# Exercise requirements:
Copy out every one of the following records word for word, keeping each line as it appears.

Word and item position records:
□ □ □

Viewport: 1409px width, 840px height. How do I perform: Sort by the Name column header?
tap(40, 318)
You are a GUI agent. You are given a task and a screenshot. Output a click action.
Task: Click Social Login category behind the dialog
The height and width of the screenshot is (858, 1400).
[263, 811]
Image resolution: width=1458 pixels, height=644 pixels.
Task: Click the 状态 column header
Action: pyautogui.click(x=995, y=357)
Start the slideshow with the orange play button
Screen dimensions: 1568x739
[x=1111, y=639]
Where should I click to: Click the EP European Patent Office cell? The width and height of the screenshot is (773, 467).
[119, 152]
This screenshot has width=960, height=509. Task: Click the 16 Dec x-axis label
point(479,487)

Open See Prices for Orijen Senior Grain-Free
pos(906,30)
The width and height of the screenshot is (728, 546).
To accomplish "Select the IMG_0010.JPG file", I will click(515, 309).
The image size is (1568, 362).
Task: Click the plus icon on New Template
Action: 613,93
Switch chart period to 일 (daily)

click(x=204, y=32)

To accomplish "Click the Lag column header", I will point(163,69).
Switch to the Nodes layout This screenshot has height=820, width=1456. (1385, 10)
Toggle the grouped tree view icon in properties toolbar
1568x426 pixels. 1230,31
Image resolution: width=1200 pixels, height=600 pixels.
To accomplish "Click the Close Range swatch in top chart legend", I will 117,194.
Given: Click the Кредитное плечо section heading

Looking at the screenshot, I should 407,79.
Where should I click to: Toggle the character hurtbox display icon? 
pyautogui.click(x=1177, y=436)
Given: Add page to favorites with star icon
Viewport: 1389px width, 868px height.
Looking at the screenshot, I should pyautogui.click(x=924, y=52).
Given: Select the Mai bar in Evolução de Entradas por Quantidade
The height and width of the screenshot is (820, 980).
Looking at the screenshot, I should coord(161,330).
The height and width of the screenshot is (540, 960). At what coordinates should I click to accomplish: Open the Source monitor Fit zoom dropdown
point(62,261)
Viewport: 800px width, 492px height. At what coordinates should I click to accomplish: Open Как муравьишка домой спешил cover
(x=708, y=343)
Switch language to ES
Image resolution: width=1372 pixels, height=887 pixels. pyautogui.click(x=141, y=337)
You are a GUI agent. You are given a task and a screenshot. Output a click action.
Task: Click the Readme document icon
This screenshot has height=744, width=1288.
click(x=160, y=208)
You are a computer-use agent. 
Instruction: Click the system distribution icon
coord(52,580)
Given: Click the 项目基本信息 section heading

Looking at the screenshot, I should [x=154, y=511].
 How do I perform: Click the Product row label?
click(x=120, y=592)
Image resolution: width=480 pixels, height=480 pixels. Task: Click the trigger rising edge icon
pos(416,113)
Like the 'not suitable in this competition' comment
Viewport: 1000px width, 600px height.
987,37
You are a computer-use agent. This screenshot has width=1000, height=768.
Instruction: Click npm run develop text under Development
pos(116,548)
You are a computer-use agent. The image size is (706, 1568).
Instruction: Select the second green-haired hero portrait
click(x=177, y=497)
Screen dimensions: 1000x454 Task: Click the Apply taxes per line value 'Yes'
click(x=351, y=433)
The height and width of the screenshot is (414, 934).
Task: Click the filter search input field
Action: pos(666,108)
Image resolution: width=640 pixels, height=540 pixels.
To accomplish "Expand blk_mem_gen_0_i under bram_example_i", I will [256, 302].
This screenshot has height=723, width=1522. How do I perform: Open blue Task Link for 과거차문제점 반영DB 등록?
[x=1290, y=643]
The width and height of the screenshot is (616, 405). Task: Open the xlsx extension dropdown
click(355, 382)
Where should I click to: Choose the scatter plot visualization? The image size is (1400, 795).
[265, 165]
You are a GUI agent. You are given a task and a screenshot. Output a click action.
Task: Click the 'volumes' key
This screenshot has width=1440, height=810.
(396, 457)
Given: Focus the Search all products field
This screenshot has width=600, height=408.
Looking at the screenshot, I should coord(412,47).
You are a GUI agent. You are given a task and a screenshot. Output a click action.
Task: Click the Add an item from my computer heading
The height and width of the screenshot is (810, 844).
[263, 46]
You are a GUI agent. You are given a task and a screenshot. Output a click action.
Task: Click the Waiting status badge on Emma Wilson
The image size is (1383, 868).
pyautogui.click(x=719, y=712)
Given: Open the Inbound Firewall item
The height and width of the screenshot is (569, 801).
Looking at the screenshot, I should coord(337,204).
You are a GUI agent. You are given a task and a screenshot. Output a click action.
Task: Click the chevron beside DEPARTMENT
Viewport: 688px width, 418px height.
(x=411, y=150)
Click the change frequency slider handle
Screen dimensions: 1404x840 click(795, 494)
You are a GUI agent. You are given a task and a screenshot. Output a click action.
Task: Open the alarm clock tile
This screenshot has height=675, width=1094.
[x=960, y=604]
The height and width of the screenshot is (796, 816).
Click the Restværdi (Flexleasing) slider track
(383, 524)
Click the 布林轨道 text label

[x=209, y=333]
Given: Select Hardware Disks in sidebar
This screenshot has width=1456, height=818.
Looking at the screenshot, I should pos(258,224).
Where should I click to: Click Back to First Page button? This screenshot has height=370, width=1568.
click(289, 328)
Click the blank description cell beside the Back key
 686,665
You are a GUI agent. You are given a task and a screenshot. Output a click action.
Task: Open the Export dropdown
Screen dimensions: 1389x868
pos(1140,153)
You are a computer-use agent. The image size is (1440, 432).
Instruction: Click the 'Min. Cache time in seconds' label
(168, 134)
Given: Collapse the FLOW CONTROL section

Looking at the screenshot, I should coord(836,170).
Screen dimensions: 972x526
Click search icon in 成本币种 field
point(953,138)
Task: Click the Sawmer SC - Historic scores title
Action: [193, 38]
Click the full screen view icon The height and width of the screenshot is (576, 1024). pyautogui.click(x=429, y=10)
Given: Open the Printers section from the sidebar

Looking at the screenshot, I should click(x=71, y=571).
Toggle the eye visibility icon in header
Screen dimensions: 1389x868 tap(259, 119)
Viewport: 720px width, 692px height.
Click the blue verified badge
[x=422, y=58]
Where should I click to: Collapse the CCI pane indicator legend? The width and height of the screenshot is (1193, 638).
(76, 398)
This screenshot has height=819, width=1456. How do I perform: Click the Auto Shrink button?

□ □ □

# Solution to this task:
Viewport: 1409px width, 840px height. How do I perform: Sort by the Name column header?
tap(40, 318)
You are a GUI agent. You are given a task and a screenshot. Output a click action.
Task: Click Social Login category behind the dialog
The height and width of the screenshot is (858, 1400).
[263, 811]
Image resolution: width=1458 pixels, height=644 pixels.
Task: Click the 状态 column header
Action: pyautogui.click(x=995, y=357)
Start the slideshow with the orange play button
Screen dimensions: 1568x739
[x=1111, y=639]
Where should I click to: Click the EP European Patent Office cell? The width and height of the screenshot is (773, 467).
[119, 152]
This screenshot has width=960, height=509. Task: Click the 16 Dec x-axis label
point(479,487)

Open See Prices for Orijen Senior Grain-Free
pos(906,30)
The width and height of the screenshot is (728, 546).
To accomplish "Select the IMG_0010.JPG file", I will click(515, 309).
The image size is (1568, 362).
Task: Click the plus icon on New Template
Action: 613,93
Switch chart period to 일 (daily)

click(x=204, y=32)

To accomplish "Click the Lag column header", I will point(163,69).
Switch to the Nodes layout This screenshot has height=820, width=1456. (1385, 10)
Toggle the grouped tree view icon in properties toolbar
1568x426 pixels. 1230,31
Image resolution: width=1200 pixels, height=600 pixels.
To accomplish "Click the Close Range swatch in top chart legend", I will 117,194.
Given: Click the Кредитное плечо section heading

Looking at the screenshot, I should 407,79.
Where should I click to: Toggle the character hurtbox display icon? 
pyautogui.click(x=1177, y=436)
Given: Add page to favorites with star icon
Viewport: 1389px width, 868px height.
Looking at the screenshot, I should pyautogui.click(x=924, y=52).
Given: Select the Mai bar in Evolução de Entradas por Quantidade
The height and width of the screenshot is (820, 980).
Looking at the screenshot, I should coord(161,330).
The height and width of the screenshot is (540, 960). At what coordinates should I click to accomplish: Open the Source monitor Fit zoom dropdown
point(62,261)
Viewport: 800px width, 492px height. At what coordinates should I click to accomplish: Open Как муравьишка домой спешил cover
(x=708, y=343)
Switch language to ES
Image resolution: width=1372 pixels, height=887 pixels. pyautogui.click(x=141, y=337)
You are a GUI agent. You are given a task and a screenshot. Output a click action.
Task: Click the Readme document icon
This screenshot has height=744, width=1288.
click(x=160, y=208)
You are a computer-use agent. 
Instruction: Click the system distribution icon
coord(52,580)
Given: Click the 项目基本信息 section heading

Looking at the screenshot, I should [x=154, y=511].
 How do I perform: Click the Product row label?
click(x=120, y=592)
Image resolution: width=480 pixels, height=480 pixels. Task: Click the trigger rising edge icon
pos(416,113)
Like the 'not suitable in this competition' comment
Viewport: 1000px width, 600px height.
987,37
You are a computer-use agent. This screenshot has width=1000, height=768.
Instruction: Click npm run develop text under Development
pos(116,548)
You are a computer-use agent. The image size is (706, 1568).
Instruction: Select the second green-haired hero portrait
click(x=177, y=497)
Screen dimensions: 1000x454 Task: Click the Apply taxes per line value 'Yes'
click(x=351, y=433)
The height and width of the screenshot is (414, 934).
Task: Click the filter search input field
Action: pos(666,108)
Image resolution: width=640 pixels, height=540 pixels.
To accomplish "Expand blk_mem_gen_0_i under bram_example_i", I will [256, 302].
This screenshot has height=723, width=1522. How do I perform: Open blue Task Link for 과거차문제점 반영DB 등록?
[x=1290, y=643]
The width and height of the screenshot is (616, 405). Task: Open the xlsx extension dropdown
click(355, 382)
Where should I click to: Choose the scatter plot visualization? The image size is (1400, 795).
[265, 165]
You are a GUI agent. You are given a task and a screenshot. Output a click action.
Task: Click the 'volumes' key
This screenshot has width=1440, height=810.
(396, 457)
Given: Focus the Search all products field
This screenshot has width=600, height=408.
Looking at the screenshot, I should coord(412,47).
You are a GUI agent. You are given a task and a screenshot. Output a click action.
Task: Click the Add an item from my computer heading
The height and width of the screenshot is (810, 844).
[263, 46]
You are a GUI agent. You are given a task and a screenshot. Output a click action.
Task: Click the Waiting status badge on Emma Wilson
The image size is (1383, 868).
pyautogui.click(x=719, y=712)
Given: Open the Inbound Firewall item
The height and width of the screenshot is (569, 801).
Looking at the screenshot, I should coord(337,204).
You are a GUI agent. You are given a task and a screenshot. Output a click action.
Task: Click the chevron beside DEPARTMENT
Viewport: 688px width, 418px height.
(x=411, y=150)
Click the change frequency slider handle
Screen dimensions: 1404x840 click(795, 494)
You are a GUI agent. You are given a task and a screenshot. Output a click action.
Task: Open the alarm clock tile
This screenshot has height=675, width=1094.
[x=960, y=604]
The height and width of the screenshot is (796, 816).
Click the Restværdi (Flexleasing) slider track
(383, 524)
Click the 布林轨道 text label

[x=209, y=333]
Given: Select Hardware Disks in sidebar
This screenshot has width=1456, height=818.
Looking at the screenshot, I should pos(258,224).
Where should I click to: Click Back to First Page button? This screenshot has height=370, width=1568.
click(289, 328)
Click the blank description cell beside the Back key
 686,665
You are a GUI agent. You are given a task and a screenshot. Output a click action.
Task: Open the Export dropdown
Screen dimensions: 1389x868
pos(1140,153)
You are a computer-use agent. The image size is (1440, 432).
Instruction: Click the 'Min. Cache time in seconds' label
(168, 134)
Given: Collapse the FLOW CONTROL section

Looking at the screenshot, I should coord(836,170).
Screen dimensions: 972x526
Click search icon in 成本币种 field
point(953,138)
Task: Click the Sawmer SC - Historic scores title
Action: [193, 38]
Click the full screen view icon The height and width of the screenshot is (576, 1024). pyautogui.click(x=429, y=10)
Given: Open the Printers section from the sidebar

Looking at the screenshot, I should click(x=71, y=571).
Toggle the eye visibility icon in header
Screen dimensions: 1389x868 tap(259, 119)
Viewport: 720px width, 692px height.
Click the blue verified badge
[x=422, y=58]
Where should I click to: Collapse the CCI pane indicator legend? The width and height of the screenshot is (1193, 638).
(76, 398)
This screenshot has height=819, width=1456. How do I perform: Click the Auto Shrink button?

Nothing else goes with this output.